Complementary ingredients to add with rice

Adding the right supporting ingredients can help rice blend into soup smoothly. Try incorporating:

  • Diced carrots, celery, onions – classic soup aromatics
  • Tender meats like chicken, beef or pork
  • Beans or lentils to add protein
  • Tubers like potatoes, sweet potato or squash
  • Leafy greens like kale, chard or spinach
  • Seasonings like garlic, ginger, thyme or bay leaf
  • Parmesan or cheddar cheese for extra flavor
  • Fresh herbs like parsley, cilantro or dill

The starchiness of rice pairs well with a variety of ingredients.

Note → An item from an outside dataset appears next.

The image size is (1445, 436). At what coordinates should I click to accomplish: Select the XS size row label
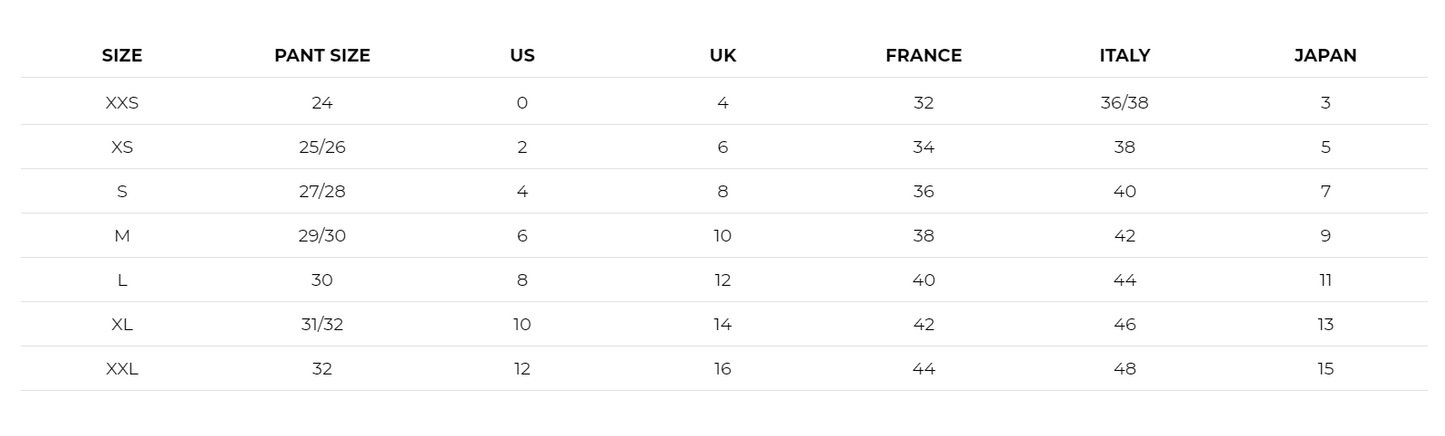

Aim for a diversity of flavors and textures when selecting mix-ins. This prevents rice from dominating the bowl.

Conclusion

Rice can be an excellent addition to many soups, providing texture, body, flavor and satisfaction. Follow recipes when first starting out to get a sense of good rice to broth ratios. Cook rice separately and add near the end for the best results. Avoid soups that are very delicate or creamy. With the right techniques and balance, rice can elevate the right soups from basic to spectacular.